--- Records from a data collection ---
★ ★ ★

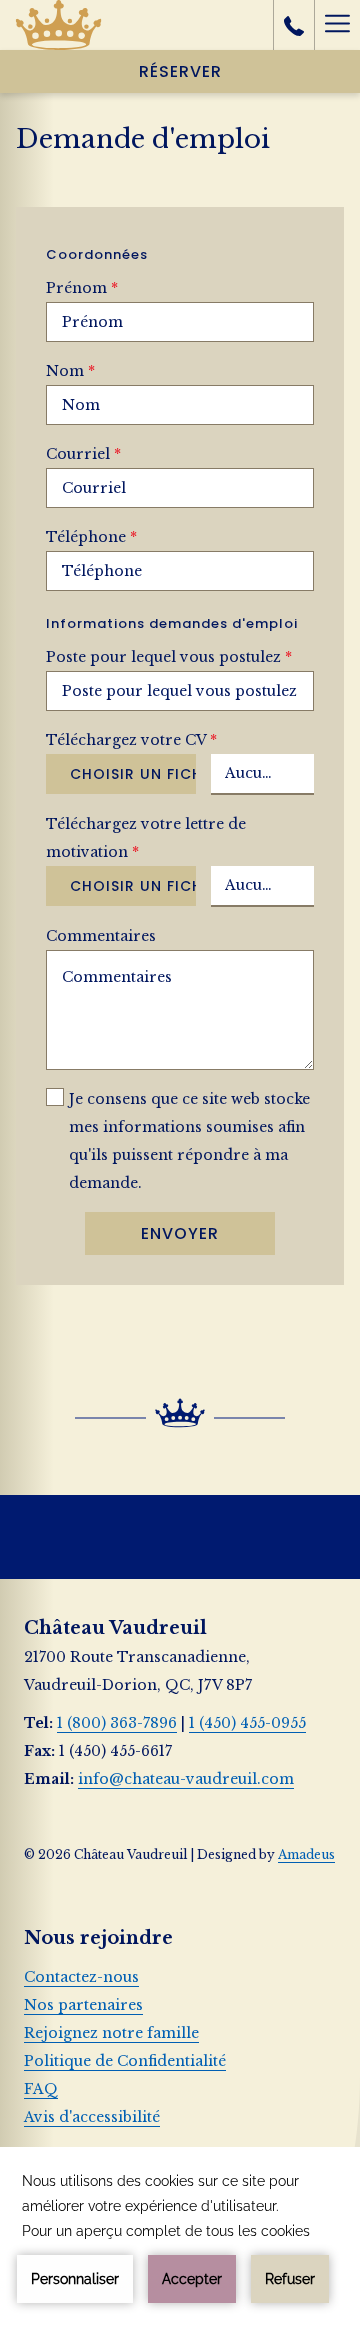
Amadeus (306, 1854)
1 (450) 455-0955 (247, 1723)
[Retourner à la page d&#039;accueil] (58, 25)
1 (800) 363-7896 (117, 1723)
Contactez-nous (81, 1977)
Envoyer (180, 1233)
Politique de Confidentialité (125, 2061)
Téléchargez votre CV (131, 740)
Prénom (82, 288)
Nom (70, 371)
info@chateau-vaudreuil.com (186, 1779)
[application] (180, 2236)
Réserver (180, 71)
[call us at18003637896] (294, 25)
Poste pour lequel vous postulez (169, 657)
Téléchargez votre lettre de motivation (146, 838)
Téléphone (91, 537)
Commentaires (101, 936)
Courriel (83, 454)
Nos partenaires (83, 2005)
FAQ (41, 2089)
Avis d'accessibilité (92, 2117)
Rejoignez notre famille (111, 2033)
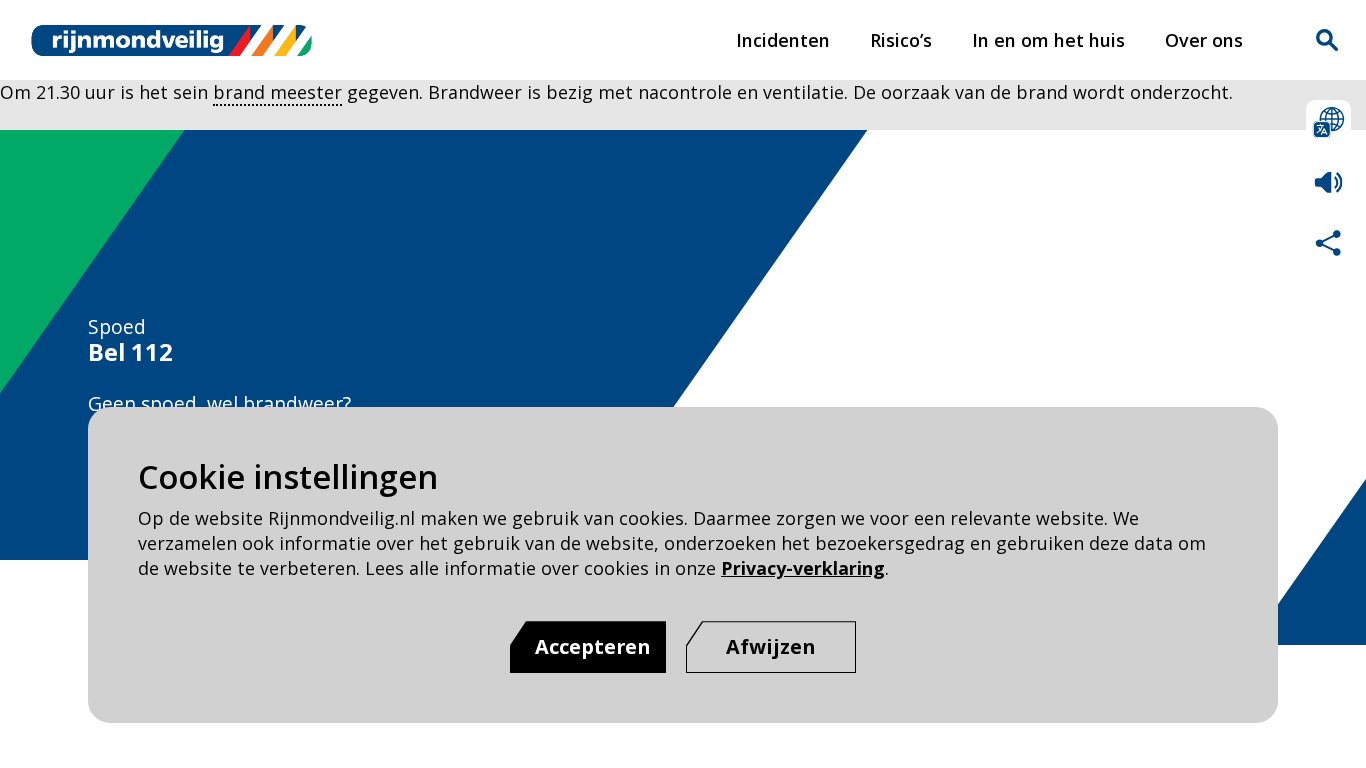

★ ★ ★

--- WORK INSTRUCTION ---
From the line holding "Téléchargez votre CV (131, 740)" to the line holding "Courriel (83, 454)", inclusive, restate each line above exactly as written.

--- SOLUTION TO THIS PROBLEM ---
Téléchargez votre CV (131, 740)
Prénom (82, 288)
Nom (70, 371)
info@chateau-vaudreuil.com (186, 1779)
[application] (180, 2236)
Réserver (180, 71)
[call us at18003637896] (294, 25)
Poste pour lequel vous postulez (169, 657)
Téléchargez votre lettre de motivation (146, 838)
Téléphone (91, 537)
Commentaires (101, 936)
Courriel (83, 454)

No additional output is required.